Prompt –
Put every line of the rows below into a Markdown table with the columns "No." and "Line", numbering the lines in order and leaving out blank lines.

Data items:

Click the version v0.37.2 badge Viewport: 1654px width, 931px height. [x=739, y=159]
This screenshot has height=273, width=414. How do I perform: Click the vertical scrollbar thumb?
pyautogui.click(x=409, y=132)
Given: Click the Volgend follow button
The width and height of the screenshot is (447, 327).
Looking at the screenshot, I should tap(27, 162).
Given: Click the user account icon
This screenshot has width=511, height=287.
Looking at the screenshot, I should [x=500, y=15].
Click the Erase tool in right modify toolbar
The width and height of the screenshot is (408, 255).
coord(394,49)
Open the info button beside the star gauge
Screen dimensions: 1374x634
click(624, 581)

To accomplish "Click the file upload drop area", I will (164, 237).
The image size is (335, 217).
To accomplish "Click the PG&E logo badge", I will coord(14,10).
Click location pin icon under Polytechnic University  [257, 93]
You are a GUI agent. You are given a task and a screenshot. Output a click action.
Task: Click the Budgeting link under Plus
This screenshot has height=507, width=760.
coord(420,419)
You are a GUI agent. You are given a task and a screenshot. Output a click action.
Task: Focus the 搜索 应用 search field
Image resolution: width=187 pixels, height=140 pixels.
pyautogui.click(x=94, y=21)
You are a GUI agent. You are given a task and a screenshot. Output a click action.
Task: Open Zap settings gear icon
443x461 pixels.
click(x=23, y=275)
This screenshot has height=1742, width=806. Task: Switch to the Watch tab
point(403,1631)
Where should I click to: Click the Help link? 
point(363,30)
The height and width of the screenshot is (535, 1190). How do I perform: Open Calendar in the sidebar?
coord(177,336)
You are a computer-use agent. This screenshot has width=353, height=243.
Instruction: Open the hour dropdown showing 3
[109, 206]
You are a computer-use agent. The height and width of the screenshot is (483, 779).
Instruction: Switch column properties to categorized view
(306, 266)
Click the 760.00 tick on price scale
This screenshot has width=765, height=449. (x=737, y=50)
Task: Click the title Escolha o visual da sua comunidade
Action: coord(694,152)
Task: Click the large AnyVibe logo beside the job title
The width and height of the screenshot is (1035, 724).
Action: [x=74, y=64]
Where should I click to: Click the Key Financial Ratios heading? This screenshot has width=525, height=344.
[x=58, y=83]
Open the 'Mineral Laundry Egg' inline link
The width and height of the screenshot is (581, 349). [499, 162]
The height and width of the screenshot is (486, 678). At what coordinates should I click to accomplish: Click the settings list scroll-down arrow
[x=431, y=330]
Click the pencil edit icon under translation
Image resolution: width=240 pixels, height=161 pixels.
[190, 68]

Task answer –
| No. | Line |
|---|---|
| 1 | Click the version v0.37.2 badge Viewport: 1654px width, 931px height. [x=739, y=159] |
| 2 | This screenshot has height=273, width=414. How do I perform: Click the vertical scrollbar thumb? |
| 3 | pyautogui.click(x=409, y=132) |
| 4 | Given: Click the Volgend follow button |
| 5 | The width and height of the screenshot is (447, 327). |
| 6 | Looking at the screenshot, I should tap(27, 162). |
| 7 | Given: Click the user account icon |
| 8 | This screenshot has width=511, height=287. |
| 9 | Looking at the screenshot, I should [x=500, y=15]. |
| 10 | Click the Erase tool in right modify toolbar |
| 11 | The width and height of the screenshot is (408, 255). |
| 12 | coord(394,49) |
| 13 | Open the info button beside the star gauge |
| 14 | Screen dimensions: 1374x634 |
| 15 | click(624, 581) |
| 16 | To accomplish "Click the file upload drop area", I will (164, 237). |
| 17 | The image size is (335, 217). |
| 18 | To accomplish "Click the PG&E logo badge", I will coord(14,10). |
| 19 | Click location pin icon under Polytechnic University  [257, 93] |
| 20 | You are a GUI agent. You are given a task and a screenshot. Output a click action. |
| 21 | Task: Click the Budgeting link under Plus |
| 22 | This screenshot has height=507, width=760. |
| 23 | coord(420,419) |
| 24 | You are a GUI agent. You are given a task and a screenshot. Output a click action. |
| 25 | Task: Focus the 搜索 应用 search field |
| 26 | Image resolution: width=187 pixels, height=140 pixels. |
| 27 | pyautogui.click(x=94, y=21) |
| 28 | You are a GUI agent. You are given a task and a screenshot. Output a click action. |
| 29 | Task: Open Zap settings gear icon |
| 30 | 443x461 pixels. |
| 31 | click(x=23, y=275) |
| 32 | This screenshot has height=1742, width=806. Task: Switch to the Watch tab |
| 33 | point(403,1631) |
| 34 | Where should I click to: Click the Help link?  |
| 35 | point(363,30) |
| 36 | The height and width of the screenshot is (535, 1190). How do I perform: Open Calendar in the sidebar? |
| 37 | coord(177,336) |
| 38 | You are a computer-use agent. This screenshot has width=353, height=243. |
| 39 | Instruction: Open the hour dropdown showing 3 |
| 40 | [109, 206] |
| 41 | You are a computer-use agent. The height and width of the screenshot is (483, 779). |
| 42 | Instruction: Switch column properties to categorized view |
| 43 | (306, 266) |
| 44 | Click the 760.00 tick on price scale |
| 45 | This screenshot has width=765, height=449. (x=737, y=50) |
| 46 | Task: Click the title Escolha o visual da sua comunidade |
| 47 | Action: coord(694,152) |
| 48 | Task: Click the large AnyVibe logo beside the job title |
| 49 | The width and height of the screenshot is (1035, 724). |
| 50 | Action: [x=74, y=64] |
| 51 | Where should I click to: Click the Key Financial Ratios heading? This screenshot has width=525, height=344. |
| 52 | [x=58, y=83] |
| 53 | Open the 'Mineral Laundry Egg' inline link |
| 54 | The width and height of the screenshot is (581, 349). [499, 162] |
| 55 | The height and width of the screenshot is (486, 678). At what coordinates should I click to accomplish: Click the settings list scroll-down arrow |
| 56 | [x=431, y=330] |
| 57 | Click the pencil edit icon under translation |
| 58 | Image resolution: width=240 pixels, height=161 pixels. |
| 59 | [190, 68] |